When police attended, body-worn video footage showed visible injuries to Max’s head.
“There was significant blood on the floor, lots of medication,” added the report.
“It was clear he had sustained a significant head injury. Attending ambulance crews confirm that it was life-threatening.
“There is no evidence to the contrary immediately available to disprove that Mr Lintott was not assaulted.”
But despite this, the matter was never recorded as a crime.
In retrospect, the police admit that all relevant lines of inquiry were not pursued. The author of a professional standards department investigation into how the matter was handled wrote: “I have reviewed this investigation and I do not believe all [relevant lines of inquiry] were pursued, namely that officers did not attend the hospital to obtain medical evidence, injury photographs and did not speak to the victim after he recovered.
“The contact log records that Mrs Lintott was informed that the investigation had been filed despite actions being shown as outstanding on the investigation.”
A police spokesman said last week: “An investigation into the circumstances of the incident found no evidence of any criminal offences.”
Were drugs the cause of the tragedy?
Another questionable factor in the story of Max’s death is the matter of drug use.
Max had a long history of heroin abuse and a handful of convictions for shoplifting - his mother says to fund his addiction.
Mrs Lintott says with the help of rehab and an opioid-dependency medication he had not taken hard drugs in two-and-a-half years.
However, a risk assessment report in February 2022 revealed around that time he had begun using ‘spice’ - a synthetic cannabinoid which can have dangerous and unpredictable side effects.
A witness reported that Max had purchased the drug on the day of his death and officers who searched Max’s body found a “small amount of cannabis or spice” stuffed into his sock.
His post-mortem toxicology report showed no trace of drugs in his system, but the tests did not check for spice.
Mrs Lintott said: “Max was no angel. He was horrible when he was on the heroin.
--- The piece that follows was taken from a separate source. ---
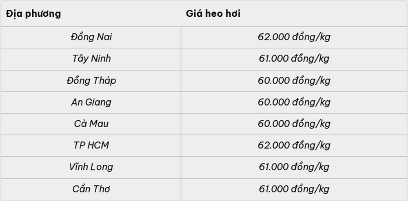Click the number 62.000 in Đồng Nai row
The image size is (408, 201).
click(273, 37)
It was heartbreaking, but he wasn’t like that all the time.
“Addiction is an illness. A lot of people don’t see it that way but he wasn’t an armed robber or anything - he was just a pain in the bum.
“But then he had his good points. He was kind, he’d help anyone - give them his last penny if they wanted it.
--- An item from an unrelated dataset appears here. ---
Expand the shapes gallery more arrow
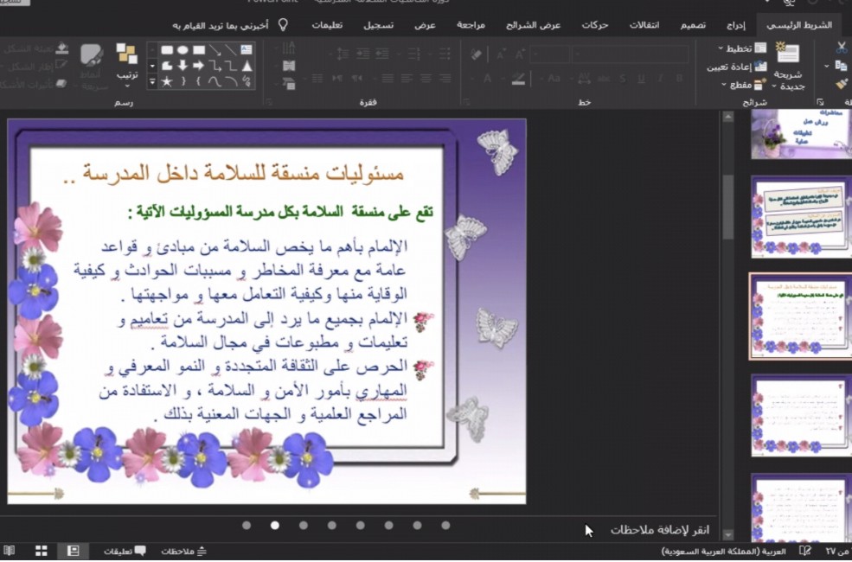This screenshot has width=852, height=562. 153,82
“He looked after my husband brilliantly when he had cancer - he was even there with him when he died.”
Kent Police’s statement
A Kent Police spokesperson said last week: “Officers attended a car park in College Walk, Margate on the evening of Wednesday, March 30, 2022, following the death of Max Lintott.
“A thorough investigation was then carried out into the circumstances of his death, which found no signs of or injuries consistent with a struggle. Statements from a number of witnesses were also gathered and CCTV from the area was reviewed.
“A post-mortem examination indicated Mr Lintott had suffered a heart attack and a report was prepared for the coroner setting out the reasons why senior detectives were not treating the death as suspicious.
“Following a complaint received by the force, a senior officer reviewed the actions of those who had investigated the death and found that they had completed all reasonable lines of enquiry and made reasonable conclusions.
“The force offers its condolences to Mr Lintott's family as they continue to recover from the shock of his death.”
Max’s funeral was well-attended and held on what would have been his 50th birthday.
He is remembered as a happy-go-lucky father of three who’d “had good and bad times, but when he was good he was brilliant”.
As a child, he attended Cliftonville Primary School and King Ethelbert’s School in Birchington-on-Sea before taking courses in hairdressing and cookery at Broadstairs College.
He later worked briefly in construction and enjoyed jet skiing, as well as making and mending things with his hands.
Speaking at the service at Thanet Crematorium, Mrs Lintott lamented: “He didn’t get to be the son, the father he wanted to be.”